#### Source records

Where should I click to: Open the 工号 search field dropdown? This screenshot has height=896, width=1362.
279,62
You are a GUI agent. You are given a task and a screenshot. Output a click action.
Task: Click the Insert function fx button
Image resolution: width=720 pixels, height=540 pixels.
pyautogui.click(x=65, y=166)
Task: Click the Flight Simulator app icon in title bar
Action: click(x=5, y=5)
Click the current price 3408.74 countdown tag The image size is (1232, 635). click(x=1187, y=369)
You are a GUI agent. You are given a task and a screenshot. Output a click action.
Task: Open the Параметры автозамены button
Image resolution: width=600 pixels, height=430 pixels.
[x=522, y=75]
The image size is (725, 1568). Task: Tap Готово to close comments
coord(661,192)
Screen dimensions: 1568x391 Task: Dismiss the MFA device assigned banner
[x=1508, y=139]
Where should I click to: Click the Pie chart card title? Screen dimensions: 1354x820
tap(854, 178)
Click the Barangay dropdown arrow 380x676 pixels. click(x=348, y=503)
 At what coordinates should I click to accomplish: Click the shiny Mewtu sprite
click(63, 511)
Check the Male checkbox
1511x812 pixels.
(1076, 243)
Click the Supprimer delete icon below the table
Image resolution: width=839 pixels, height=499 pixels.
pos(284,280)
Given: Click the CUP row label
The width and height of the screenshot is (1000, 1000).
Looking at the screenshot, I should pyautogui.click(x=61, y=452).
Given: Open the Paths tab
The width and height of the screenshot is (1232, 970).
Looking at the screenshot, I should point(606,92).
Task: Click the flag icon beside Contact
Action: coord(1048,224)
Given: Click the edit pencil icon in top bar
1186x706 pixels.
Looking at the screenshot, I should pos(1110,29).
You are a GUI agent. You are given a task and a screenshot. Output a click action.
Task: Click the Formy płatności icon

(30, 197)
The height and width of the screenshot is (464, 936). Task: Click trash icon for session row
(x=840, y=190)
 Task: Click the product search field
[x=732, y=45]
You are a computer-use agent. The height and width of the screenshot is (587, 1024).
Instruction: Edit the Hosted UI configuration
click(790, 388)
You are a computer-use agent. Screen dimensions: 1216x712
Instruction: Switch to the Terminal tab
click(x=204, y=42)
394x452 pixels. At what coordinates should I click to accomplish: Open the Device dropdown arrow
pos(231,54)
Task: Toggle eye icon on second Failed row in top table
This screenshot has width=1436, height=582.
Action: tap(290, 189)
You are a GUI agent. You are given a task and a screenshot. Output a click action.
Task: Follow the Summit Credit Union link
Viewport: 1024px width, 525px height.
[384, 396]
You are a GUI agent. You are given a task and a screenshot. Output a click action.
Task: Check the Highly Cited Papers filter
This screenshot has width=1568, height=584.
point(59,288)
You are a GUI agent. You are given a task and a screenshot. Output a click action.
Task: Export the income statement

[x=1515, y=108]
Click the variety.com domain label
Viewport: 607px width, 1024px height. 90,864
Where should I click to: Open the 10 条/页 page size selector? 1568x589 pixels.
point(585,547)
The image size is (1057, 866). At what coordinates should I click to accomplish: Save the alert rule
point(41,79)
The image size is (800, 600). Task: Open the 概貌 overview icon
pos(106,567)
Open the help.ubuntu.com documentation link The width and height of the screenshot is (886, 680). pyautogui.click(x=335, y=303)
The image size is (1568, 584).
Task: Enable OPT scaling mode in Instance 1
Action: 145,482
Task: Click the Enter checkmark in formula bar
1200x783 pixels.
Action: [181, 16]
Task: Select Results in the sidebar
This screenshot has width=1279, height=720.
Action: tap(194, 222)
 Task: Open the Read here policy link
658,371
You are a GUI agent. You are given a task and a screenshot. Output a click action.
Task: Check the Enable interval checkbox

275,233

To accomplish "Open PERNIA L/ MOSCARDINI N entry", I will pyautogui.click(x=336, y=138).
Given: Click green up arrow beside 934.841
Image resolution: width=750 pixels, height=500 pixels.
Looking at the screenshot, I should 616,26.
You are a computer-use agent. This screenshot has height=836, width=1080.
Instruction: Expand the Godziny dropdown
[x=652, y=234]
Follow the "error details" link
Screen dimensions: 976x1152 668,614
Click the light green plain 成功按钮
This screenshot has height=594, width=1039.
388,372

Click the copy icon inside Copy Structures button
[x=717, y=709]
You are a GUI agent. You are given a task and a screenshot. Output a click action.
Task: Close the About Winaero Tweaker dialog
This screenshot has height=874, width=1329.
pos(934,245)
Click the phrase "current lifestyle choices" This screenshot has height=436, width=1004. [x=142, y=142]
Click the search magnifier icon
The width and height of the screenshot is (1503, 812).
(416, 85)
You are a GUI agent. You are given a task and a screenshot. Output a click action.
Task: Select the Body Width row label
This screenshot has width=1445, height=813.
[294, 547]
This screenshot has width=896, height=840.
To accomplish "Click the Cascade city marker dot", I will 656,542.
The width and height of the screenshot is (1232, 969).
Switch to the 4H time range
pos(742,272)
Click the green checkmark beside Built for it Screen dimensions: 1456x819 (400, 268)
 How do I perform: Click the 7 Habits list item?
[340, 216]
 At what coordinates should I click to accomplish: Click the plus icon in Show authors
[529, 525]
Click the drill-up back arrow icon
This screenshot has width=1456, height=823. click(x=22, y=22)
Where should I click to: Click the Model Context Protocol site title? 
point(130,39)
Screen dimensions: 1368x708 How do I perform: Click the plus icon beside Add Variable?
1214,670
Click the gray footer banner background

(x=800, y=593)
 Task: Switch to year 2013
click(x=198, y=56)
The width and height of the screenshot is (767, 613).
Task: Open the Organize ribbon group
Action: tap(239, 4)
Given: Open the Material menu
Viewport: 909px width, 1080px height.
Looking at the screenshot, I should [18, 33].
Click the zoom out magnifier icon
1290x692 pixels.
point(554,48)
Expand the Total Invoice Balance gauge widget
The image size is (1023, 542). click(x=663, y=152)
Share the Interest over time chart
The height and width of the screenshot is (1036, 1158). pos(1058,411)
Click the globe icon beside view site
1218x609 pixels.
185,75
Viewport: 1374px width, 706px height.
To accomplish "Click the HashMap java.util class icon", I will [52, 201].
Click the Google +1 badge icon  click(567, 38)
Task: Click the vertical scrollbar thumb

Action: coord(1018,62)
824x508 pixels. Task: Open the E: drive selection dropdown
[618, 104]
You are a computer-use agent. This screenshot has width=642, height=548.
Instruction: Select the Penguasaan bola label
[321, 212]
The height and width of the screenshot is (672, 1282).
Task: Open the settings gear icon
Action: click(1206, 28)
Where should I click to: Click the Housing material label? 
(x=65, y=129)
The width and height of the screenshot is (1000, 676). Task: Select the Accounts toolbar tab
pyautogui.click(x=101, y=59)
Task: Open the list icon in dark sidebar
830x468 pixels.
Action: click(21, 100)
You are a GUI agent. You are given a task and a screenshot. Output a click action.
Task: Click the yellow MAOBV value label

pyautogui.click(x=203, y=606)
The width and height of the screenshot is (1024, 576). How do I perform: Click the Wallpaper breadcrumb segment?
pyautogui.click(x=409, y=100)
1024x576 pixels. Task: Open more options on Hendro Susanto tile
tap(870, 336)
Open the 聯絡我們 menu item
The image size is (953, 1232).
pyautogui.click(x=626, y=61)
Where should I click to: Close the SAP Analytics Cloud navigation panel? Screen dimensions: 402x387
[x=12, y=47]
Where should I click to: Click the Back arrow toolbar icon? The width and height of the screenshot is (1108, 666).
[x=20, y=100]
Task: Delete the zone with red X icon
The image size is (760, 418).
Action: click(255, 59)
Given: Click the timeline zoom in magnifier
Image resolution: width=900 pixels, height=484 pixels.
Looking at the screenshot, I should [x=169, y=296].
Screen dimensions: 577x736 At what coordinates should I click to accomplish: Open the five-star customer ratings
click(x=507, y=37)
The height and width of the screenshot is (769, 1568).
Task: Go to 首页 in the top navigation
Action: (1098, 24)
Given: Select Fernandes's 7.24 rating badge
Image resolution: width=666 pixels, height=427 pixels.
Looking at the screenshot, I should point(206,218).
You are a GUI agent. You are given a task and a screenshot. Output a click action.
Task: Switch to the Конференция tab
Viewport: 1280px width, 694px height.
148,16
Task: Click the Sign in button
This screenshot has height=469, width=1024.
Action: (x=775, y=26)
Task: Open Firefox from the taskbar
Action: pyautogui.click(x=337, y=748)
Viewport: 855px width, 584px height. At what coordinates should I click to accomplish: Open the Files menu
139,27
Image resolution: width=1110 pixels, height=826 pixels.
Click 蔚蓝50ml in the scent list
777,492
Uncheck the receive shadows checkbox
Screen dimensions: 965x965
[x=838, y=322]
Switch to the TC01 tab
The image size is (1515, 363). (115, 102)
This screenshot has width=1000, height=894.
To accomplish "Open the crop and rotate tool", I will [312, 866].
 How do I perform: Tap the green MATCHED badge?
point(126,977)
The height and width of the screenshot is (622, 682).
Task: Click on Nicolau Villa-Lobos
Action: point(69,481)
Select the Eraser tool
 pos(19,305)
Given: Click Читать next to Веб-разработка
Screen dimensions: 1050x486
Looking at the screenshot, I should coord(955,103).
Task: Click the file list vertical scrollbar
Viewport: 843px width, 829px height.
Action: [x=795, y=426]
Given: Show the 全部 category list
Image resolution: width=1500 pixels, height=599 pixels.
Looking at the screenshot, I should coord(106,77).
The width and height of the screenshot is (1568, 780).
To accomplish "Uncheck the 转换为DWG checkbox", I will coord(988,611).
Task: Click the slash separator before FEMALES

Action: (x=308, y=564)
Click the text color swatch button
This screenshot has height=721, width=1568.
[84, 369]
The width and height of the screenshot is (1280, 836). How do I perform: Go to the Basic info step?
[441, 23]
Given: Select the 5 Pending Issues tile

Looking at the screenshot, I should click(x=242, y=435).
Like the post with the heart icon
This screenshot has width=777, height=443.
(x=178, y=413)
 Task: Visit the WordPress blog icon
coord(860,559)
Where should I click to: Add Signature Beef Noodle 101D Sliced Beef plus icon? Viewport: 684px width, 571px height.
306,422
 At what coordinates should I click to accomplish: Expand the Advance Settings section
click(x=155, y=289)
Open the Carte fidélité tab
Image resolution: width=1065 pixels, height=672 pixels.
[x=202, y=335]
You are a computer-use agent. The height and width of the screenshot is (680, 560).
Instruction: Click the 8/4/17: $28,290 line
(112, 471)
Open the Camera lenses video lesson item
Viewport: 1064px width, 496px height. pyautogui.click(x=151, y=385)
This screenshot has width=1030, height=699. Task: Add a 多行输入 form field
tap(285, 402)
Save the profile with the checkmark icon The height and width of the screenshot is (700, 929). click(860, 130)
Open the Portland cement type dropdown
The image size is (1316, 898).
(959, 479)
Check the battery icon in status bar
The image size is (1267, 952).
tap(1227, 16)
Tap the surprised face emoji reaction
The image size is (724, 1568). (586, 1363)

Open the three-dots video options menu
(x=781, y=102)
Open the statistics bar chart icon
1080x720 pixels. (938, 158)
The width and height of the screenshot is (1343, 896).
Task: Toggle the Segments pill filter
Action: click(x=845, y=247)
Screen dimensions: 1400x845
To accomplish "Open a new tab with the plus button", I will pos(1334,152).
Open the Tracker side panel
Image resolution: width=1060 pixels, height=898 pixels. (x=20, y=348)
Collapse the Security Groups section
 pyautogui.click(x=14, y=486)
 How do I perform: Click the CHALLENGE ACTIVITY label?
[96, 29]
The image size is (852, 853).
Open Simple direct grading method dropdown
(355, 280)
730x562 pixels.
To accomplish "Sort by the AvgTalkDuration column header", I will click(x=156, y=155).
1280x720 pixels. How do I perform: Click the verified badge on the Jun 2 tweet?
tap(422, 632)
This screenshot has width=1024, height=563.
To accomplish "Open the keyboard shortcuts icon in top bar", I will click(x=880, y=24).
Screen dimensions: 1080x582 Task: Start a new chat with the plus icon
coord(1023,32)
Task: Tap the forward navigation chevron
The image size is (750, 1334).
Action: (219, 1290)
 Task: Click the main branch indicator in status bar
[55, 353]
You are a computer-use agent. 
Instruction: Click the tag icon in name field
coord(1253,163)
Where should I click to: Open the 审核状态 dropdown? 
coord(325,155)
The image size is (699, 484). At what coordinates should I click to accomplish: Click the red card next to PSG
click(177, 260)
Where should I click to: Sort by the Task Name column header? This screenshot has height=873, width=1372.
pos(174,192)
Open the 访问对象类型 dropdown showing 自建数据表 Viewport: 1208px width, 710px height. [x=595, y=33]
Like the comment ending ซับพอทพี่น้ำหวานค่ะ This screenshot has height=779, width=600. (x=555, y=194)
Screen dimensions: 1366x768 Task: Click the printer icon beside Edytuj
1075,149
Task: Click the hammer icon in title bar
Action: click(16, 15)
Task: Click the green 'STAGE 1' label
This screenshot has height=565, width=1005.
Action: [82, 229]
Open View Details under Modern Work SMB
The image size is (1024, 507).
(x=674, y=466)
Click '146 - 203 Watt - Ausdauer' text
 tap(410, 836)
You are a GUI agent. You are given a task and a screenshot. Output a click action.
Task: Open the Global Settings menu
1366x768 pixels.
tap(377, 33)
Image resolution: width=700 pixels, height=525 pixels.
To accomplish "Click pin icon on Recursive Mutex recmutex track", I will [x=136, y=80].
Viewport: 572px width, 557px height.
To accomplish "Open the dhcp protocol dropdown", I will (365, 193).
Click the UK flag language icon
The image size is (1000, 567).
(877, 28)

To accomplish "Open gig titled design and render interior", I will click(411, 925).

########

(Exercise brief): Provide a count of the lines in the data above that include the word "sidebar", stating the number alone.

(Answer space): 2